[Exercise brief] Transcribe exactly the line in which "Round 13 1912 (110, 653)" occurs, plus every line that comes after it up to the end of the entries.

..........

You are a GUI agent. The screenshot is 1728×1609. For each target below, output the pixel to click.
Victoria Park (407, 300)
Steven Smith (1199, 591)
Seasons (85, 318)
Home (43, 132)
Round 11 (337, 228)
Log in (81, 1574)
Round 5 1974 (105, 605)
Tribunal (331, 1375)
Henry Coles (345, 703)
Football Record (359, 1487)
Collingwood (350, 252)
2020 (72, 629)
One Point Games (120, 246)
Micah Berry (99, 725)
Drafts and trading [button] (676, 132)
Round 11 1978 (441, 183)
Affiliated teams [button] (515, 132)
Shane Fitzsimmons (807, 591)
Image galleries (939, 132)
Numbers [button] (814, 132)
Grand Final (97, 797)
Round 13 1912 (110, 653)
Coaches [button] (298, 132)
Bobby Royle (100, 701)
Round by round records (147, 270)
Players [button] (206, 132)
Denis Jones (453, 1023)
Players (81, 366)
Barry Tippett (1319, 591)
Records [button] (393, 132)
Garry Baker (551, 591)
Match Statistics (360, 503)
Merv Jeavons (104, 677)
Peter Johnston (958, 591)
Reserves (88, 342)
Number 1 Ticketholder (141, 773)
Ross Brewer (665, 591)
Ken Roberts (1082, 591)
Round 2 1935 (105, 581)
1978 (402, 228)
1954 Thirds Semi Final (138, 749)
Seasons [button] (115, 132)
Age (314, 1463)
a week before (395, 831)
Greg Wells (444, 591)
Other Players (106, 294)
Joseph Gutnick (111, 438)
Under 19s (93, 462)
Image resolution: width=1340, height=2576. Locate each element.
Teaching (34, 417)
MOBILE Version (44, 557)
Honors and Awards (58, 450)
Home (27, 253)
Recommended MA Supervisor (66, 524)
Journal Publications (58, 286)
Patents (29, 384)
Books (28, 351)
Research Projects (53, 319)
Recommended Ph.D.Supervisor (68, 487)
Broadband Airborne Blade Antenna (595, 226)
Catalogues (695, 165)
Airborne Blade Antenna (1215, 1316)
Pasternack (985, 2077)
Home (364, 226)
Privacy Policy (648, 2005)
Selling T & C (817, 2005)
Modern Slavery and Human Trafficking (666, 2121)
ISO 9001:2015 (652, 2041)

..........

[Exercise result]
Round 13 1912 (110, 653)
Coaches [button] (298, 132)
Bobby Royle (100, 701)
Round by round records (147, 270)
Players [button] (206, 132)
Denis Jones (453, 1023)
Players (81, 366)
Barry Tippett (1319, 591)
Records [button] (393, 132)
Garry Baker (551, 591)
Match Statistics (360, 503)
Merv Jeavons (104, 677)
Peter Johnston (958, 591)
Reserves (88, 342)
Number 1 Ticketholder (141, 773)
Ross Brewer (665, 591)
Ken Roberts (1082, 591)
Round 2 1935 (105, 581)
1978 (402, 228)
1954 Thirds Semi Final (138, 749)
Seasons [button] (115, 132)
Age (314, 1463)
a week before (395, 831)
Greg Wells (444, 591)
Other Players (106, 294)
Joseph Gutnick (111, 438)
Under 19s (93, 462)
Image resolution: width=1340, height=2576. Locate each element.
Teaching (34, 417)
MOBILE Version (44, 557)
Honors and Awards (58, 450)
Home (27, 253)
Recommended MA Supervisor (66, 524)
Journal Publications (58, 286)
Patents (29, 384)
Books (28, 351)
Research Projects (53, 319)
Recommended Ph.D.Supervisor (68, 487)
Broadband Airborne Blade Antenna (595, 226)
Catalogues (695, 165)
Airborne Blade Antenna (1215, 1316)
Pasternack (985, 2077)
Home (364, 226)
Privacy Policy (648, 2005)
Selling T & C (817, 2005)
Modern Slavery and Human Trafficking (666, 2121)
ISO 9001:2015 (652, 2041)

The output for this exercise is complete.